"Normal" foundation support

I have a home that I looked at a few days ago and in the crawlspace where it meets the basement there is no footer (see pics). I know the pics are not the greatest, but they get the point across. My concern is not that there is no poured footer (don’t get me wrong I would much rather see a footer poured here), but that there is hardly any support. There was about 2-3 inches on the back side of the block which was supported by gravel and dirt (mostly dirt) but only 2-3 inches to the outside of the wall. I could literally brush the dirt away and feel the outside of the foundation wall. My question is why wouldn’t anyone call this out? I have never seen anything like this as being “normal” (the word “normal” is coming from another local inspector who says this is just fine and supposedly the other 2-3 others that were called and did not even see it) What are your opinions? You don’t want to hear mine:roll:. If anyone else thinks this is “normal” please tell me and why.

The realtor wanted me to say this was fine, I just told them that they need to have someone else put it in writing as it eing ok, but I would not. I did, of course, recommend it to be further evaluated on the report.



Is the block wall an outside wall, or is it seperating the bsmt and crawlspace?

Hi. Tim.

According to what I read in the IRC 403.1, Where a minimum footing widths is 12 inches, a single wythe of solid or fully grouted 12-inch nominal concrete masonry units is permitted to be used.

Hope this helps.

Marcel :):smiley:

It is the rear exterior wall.

That is if there is a footer. Correct? This had no footer under this section, actually it did not have much of anything underneath it. It almost looked like it was dug or washed out. It was just not even there.

But yes, that does help.

Try this;

R403.1 General.

All exterior walls shall be supported on continuous solid or full grouted masonry or concrete footings, wood foundations, or other approved structural systems which shall be of sufficient design to accommodate all loads according to Section R301 and to transmit the resulting loads to the soil within the limitations as determined from the character of the soil. Footings shall be supported on undisturbed natural soils or engineered fill.

R403.1 Show for a Conventional light-frame construction and for a load-bearing value of soil 1,500- greater or equal to 4,000 psi. 12" wide footing is acceptable.
The exception given in upper post.

This would not be my recommendation.

I would report what I see and have it evaluated by others in this type of engineering.

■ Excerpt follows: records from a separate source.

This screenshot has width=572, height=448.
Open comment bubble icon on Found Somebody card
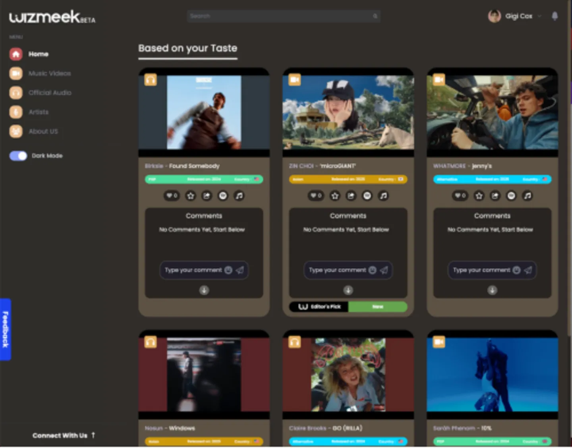[223, 196]
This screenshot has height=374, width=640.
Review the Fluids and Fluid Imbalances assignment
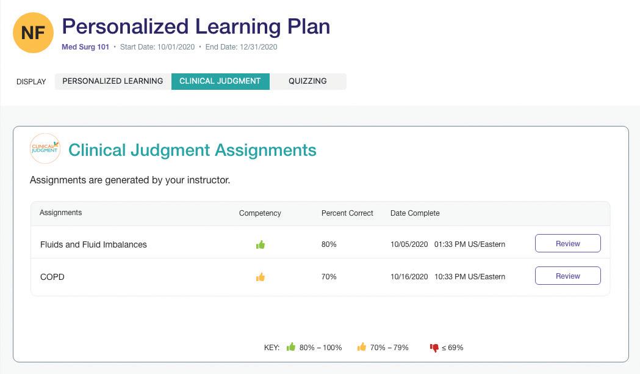567,243
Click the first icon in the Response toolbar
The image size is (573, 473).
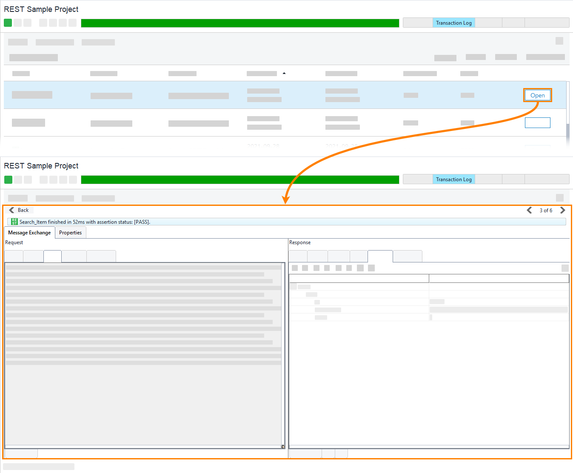(x=295, y=268)
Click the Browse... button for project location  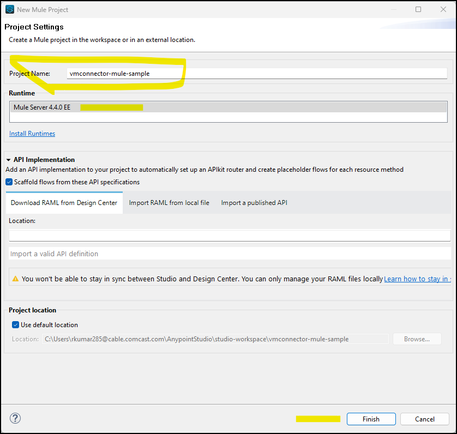pyautogui.click(x=417, y=339)
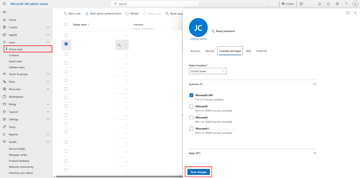Open the Cloud Shell icon in header
Image resolution: width=360 pixels, height=178 pixels.
(301, 4)
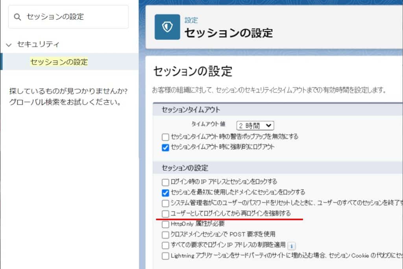Tick the パスワードをリセットしたとき セッション終了 checkbox
This screenshot has height=269, width=403.
pos(165,203)
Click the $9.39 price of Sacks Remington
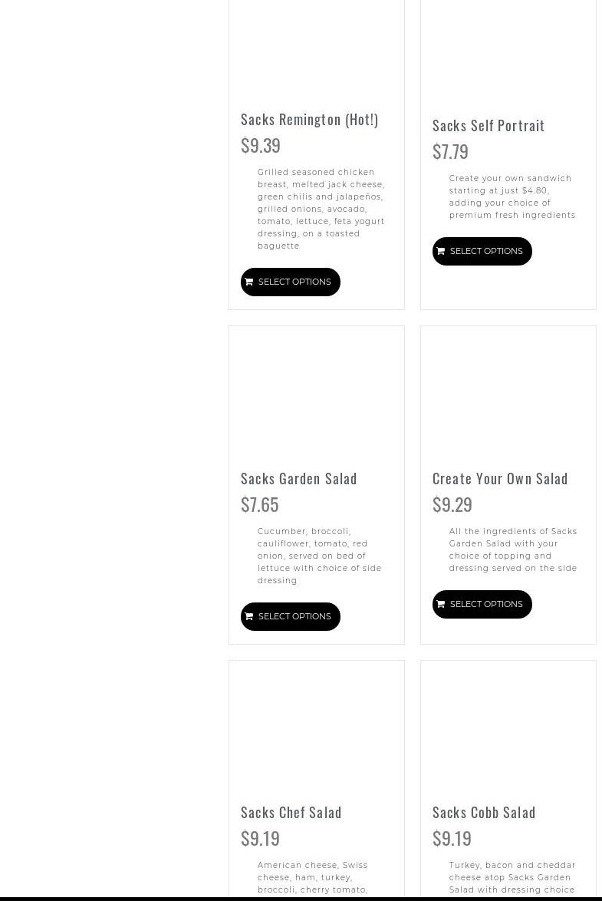Image resolution: width=602 pixels, height=901 pixels. click(x=261, y=145)
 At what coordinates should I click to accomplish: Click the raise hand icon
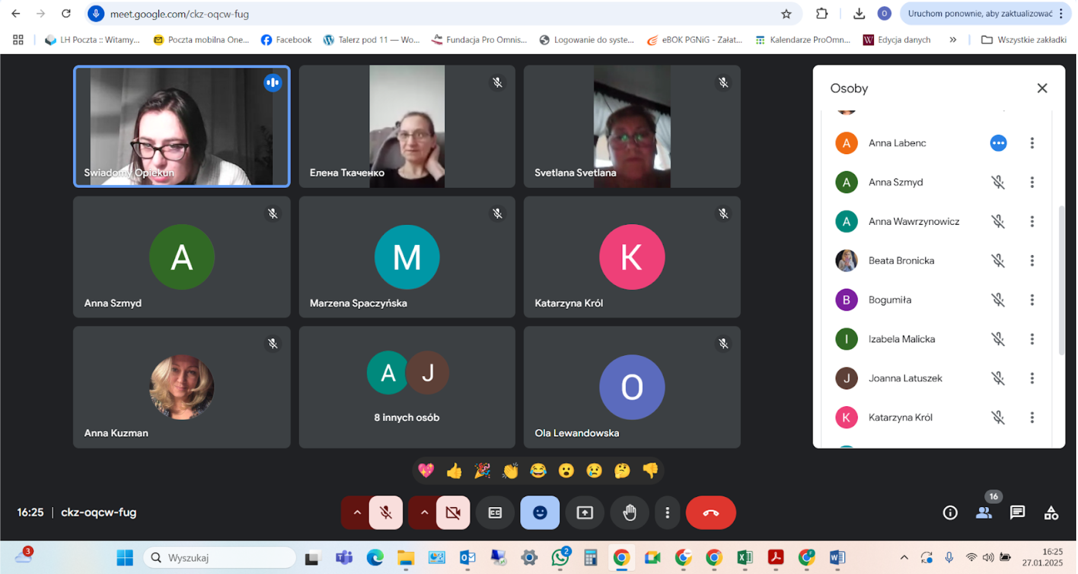(629, 512)
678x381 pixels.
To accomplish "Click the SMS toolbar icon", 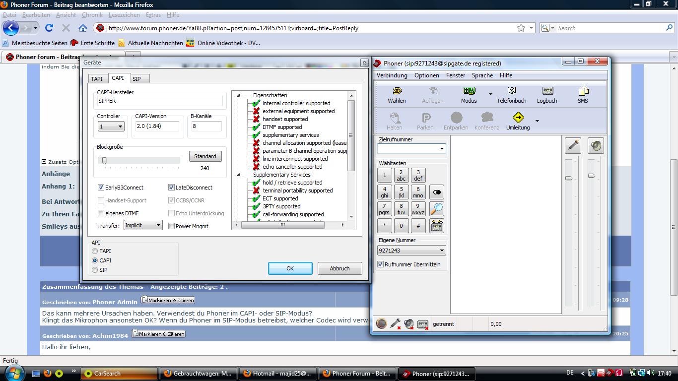I will pyautogui.click(x=583, y=92).
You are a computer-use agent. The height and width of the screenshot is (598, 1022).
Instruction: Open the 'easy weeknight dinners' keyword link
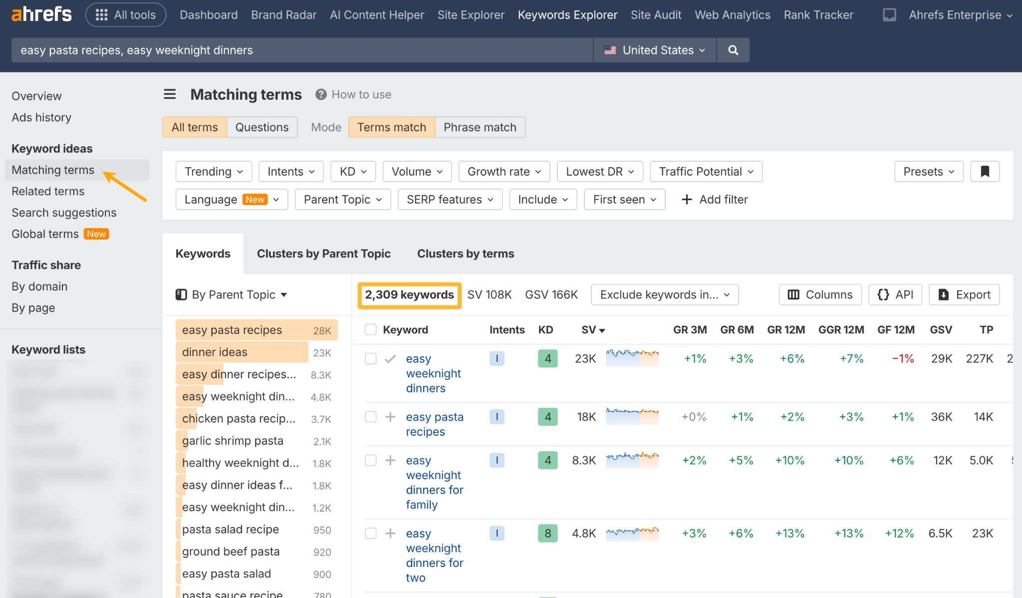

Standard of Practice in the building trades for foundations and footings is the footing is at least a minimum of 4" wider the the foundation wall, stem wall, or crawl space wall, or whatever you want to call it.

There are minimums and there are building standards.
But who are we to dictate which one should be adhered too? Right.

Well, personally, I would like to think the Standard of Building Practices would rule.


Marcel :):smiley:

is that a concrete beam in the undermined section?
may be ok if it’s a reinforced beam, consult permits/drawings

Barry, it almost looks like it is on ledge. And what is the brown pipe? Any idea.?
Marcel :):smiley:

It’s awful long but maybe the cardboard tube(s) from the roll of plastic (???)

I agree. I did explain and recommend it to be further evaluated. I wasn’t going to take any chances. Always CYA and refer if your not sure if it is correct, right:).

Thanks for the input, I appreciate it.

Robert is right, it was the tube from the plastic. There was another one on the other side with some still on it.

Could have fooled me, cause I can’t remember when they stopped using cardboard cores for 6mil poly. (especially one that long)
Now comes in a box with no insert tube. Just unfold it.

Marcel :):smiley:

Even if this is a reinforcement beam, shouldn’t it be on top of the footer? Isn’t there a requirement on the distance that it overlaps? This one was only in contact at the corner.

If it’s a beam, it’s probably a grade beam, which spans across unsuitable soils, but usually associated with pile foundations, which is likely not the case. Depending on the loads on the wall, 12 inches of bearing may be perfectly acceptable. The usual rule of thumb for good practice is that the footing width is twice the wall thickness, and its depth is equal to the wall thickness. This is a reflection of the 45-degree “plane of compression” from the bottom of the wall to the bottom of the footing.

Architects who do residential work only need to do the calculations once for normal loading (two stories plus roof) and normal soil bearing values (2,000 psf) to discover that the footing is considerably oversized for that loading. A one-story small structure on a crawl space could well be adequately supported on a 12-inch block wall with the bottom course filled with concrete.

However, one ought not to be able to dig under the wall with one’s bare hands. I would doubt that such soil will support 2,000 psf.